Available data:
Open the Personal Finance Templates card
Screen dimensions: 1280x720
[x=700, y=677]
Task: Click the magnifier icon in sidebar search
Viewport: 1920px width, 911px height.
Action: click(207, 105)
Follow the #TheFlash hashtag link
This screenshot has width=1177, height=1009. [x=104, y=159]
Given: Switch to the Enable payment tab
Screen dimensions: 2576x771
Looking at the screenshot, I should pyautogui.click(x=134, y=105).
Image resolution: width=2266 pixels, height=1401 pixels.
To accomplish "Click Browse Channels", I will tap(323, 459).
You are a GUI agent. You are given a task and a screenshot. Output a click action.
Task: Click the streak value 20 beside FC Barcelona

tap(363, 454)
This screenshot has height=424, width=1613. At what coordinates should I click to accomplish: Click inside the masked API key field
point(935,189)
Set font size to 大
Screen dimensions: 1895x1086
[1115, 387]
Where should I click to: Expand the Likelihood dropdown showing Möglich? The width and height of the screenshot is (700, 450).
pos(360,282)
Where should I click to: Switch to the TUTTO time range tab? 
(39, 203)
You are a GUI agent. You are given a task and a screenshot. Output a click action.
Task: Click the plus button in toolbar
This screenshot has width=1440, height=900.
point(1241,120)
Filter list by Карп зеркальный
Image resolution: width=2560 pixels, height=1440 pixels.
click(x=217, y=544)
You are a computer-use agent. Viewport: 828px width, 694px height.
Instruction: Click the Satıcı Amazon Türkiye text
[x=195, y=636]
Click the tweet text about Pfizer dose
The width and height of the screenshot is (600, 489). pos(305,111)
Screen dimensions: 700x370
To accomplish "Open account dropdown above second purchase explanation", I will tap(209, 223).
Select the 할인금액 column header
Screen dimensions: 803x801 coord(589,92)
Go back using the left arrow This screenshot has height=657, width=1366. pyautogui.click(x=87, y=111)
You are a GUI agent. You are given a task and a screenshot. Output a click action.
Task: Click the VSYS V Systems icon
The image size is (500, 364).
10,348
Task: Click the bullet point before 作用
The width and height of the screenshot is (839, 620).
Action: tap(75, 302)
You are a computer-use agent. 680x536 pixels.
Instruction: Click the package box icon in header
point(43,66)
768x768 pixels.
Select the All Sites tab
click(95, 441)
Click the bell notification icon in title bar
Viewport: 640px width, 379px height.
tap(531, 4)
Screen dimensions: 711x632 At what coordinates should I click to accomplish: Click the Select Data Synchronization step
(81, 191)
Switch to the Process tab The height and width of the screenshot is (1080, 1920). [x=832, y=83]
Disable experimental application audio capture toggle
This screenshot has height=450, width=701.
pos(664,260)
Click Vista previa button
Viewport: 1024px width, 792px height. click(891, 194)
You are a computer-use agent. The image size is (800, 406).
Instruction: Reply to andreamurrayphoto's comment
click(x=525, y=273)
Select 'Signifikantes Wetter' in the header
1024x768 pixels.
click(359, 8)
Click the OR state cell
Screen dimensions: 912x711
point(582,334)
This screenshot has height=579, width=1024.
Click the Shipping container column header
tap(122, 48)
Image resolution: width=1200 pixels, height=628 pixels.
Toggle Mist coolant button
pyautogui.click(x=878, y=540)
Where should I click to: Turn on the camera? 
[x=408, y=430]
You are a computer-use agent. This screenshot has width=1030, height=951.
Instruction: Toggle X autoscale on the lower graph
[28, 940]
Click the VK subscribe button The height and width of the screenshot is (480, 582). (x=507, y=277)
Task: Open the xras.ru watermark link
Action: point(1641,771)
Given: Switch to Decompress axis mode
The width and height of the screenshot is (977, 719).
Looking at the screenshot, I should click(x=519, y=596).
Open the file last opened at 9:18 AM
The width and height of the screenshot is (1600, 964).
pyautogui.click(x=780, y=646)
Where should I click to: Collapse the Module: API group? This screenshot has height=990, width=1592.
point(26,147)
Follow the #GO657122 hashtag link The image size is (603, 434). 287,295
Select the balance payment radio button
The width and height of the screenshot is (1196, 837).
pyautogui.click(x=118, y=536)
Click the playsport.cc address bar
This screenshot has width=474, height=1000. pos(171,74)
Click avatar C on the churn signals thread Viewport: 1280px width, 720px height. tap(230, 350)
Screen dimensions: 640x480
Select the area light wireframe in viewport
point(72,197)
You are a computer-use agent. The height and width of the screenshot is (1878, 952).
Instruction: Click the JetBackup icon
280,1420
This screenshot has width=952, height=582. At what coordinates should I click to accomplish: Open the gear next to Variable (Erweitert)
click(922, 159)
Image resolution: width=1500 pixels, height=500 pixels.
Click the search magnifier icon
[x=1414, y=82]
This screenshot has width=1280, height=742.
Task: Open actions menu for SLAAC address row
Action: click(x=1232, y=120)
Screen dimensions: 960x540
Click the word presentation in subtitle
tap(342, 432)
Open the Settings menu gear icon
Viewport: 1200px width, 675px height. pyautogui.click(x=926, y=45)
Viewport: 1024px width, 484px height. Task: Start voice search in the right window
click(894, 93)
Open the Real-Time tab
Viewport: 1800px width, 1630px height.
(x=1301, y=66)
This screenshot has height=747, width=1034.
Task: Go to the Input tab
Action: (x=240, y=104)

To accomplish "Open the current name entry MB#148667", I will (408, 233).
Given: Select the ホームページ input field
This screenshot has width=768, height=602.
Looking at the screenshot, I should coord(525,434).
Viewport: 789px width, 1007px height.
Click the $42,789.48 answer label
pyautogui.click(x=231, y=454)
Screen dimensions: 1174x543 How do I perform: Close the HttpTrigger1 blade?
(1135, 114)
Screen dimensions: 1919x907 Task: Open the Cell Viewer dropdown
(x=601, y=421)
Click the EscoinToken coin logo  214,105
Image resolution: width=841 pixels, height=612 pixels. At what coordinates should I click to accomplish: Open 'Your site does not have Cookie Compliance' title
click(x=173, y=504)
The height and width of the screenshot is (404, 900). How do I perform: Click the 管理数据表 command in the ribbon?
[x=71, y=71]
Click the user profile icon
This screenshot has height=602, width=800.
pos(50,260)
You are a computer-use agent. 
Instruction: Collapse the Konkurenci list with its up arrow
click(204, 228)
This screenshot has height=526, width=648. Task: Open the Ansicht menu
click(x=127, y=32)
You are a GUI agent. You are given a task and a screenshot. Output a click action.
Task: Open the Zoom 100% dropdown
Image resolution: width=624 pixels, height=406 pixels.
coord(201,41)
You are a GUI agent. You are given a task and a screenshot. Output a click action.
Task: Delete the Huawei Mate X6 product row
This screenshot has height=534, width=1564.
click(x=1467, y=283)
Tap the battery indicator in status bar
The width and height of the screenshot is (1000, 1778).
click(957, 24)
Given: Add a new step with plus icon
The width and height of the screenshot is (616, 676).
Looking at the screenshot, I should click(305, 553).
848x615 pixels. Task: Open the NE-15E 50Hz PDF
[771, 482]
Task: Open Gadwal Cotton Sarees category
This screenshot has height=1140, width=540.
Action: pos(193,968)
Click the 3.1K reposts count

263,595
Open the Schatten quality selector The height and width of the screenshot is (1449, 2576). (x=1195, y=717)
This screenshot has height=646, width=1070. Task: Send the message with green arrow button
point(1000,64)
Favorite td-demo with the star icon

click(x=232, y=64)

Problem to solve:
After locating the line holding "This screenshot has width=1440, height=900." above, output exactly that line and every line after it through the line holding "Task: Click the bullet point before 作用". Include nothing else.

Your response:
This screenshot has width=1440, height=900.
point(1241,120)
Filter list by Карп зеркальный
Image resolution: width=2560 pixels, height=1440 pixels.
click(x=217, y=544)
You are a computer-use agent. Viewport: 828px width, 694px height.
Instruction: Click the Satıcı Amazon Türkiye text
[x=195, y=636]
Click the tweet text about Pfizer dose
The width and height of the screenshot is (600, 489). pos(305,111)
Screen dimensions: 700x370
To accomplish "Open account dropdown above second purchase explanation", I will tap(209, 223).
Select the 할인금액 column header
Screen dimensions: 803x801 coord(589,92)
Go back using the left arrow This screenshot has height=657, width=1366. pyautogui.click(x=87, y=111)
You are a GUI agent. You are given a task and a screenshot. Output a click action.
Task: Click the VSYS V Systems icon
The image size is (500, 364).
10,348
Task: Click the bullet point before 作用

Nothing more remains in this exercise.